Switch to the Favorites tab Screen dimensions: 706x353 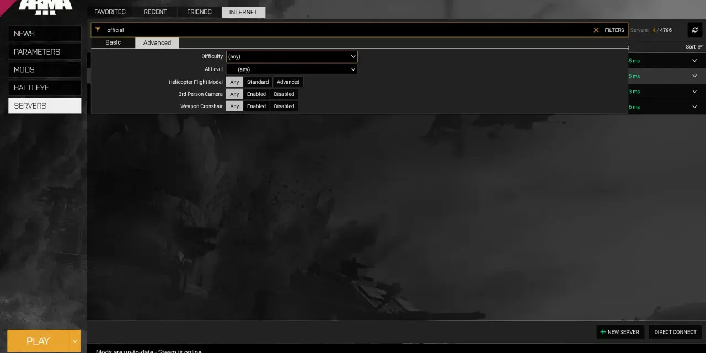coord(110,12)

* * *

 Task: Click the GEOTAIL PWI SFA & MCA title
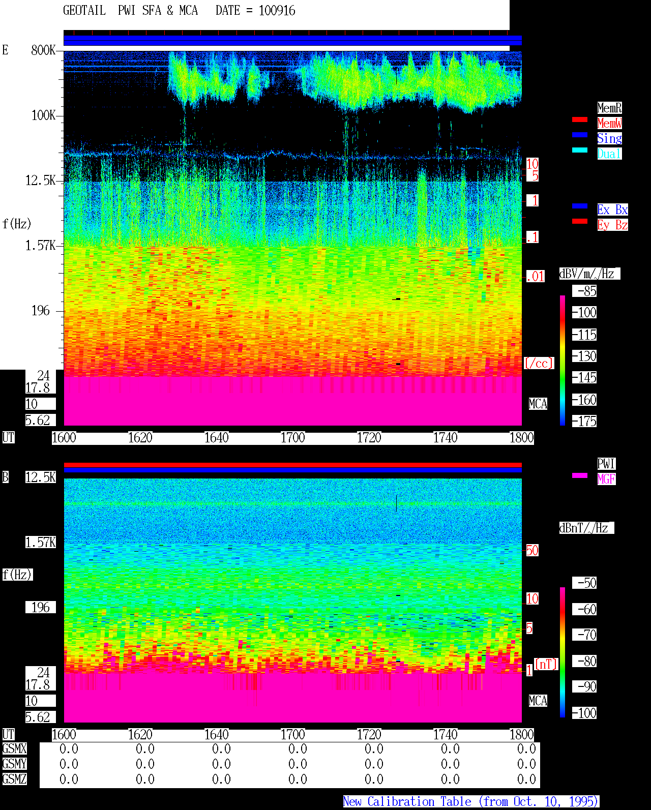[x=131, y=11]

==

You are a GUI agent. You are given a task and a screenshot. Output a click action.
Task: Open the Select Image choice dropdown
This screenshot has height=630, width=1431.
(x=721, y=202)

GOAL » What do you get when you copy out, with no changes, the data starting at the line containing "You are a GUI" and ending at the line containing "(x=721, y=202)"?

TASK RESPONSE »
You are a GUI agent. You are given a task and a screenshot. Output a click action.
Task: Open the Select Image choice dropdown
This screenshot has height=630, width=1431.
(x=721, y=202)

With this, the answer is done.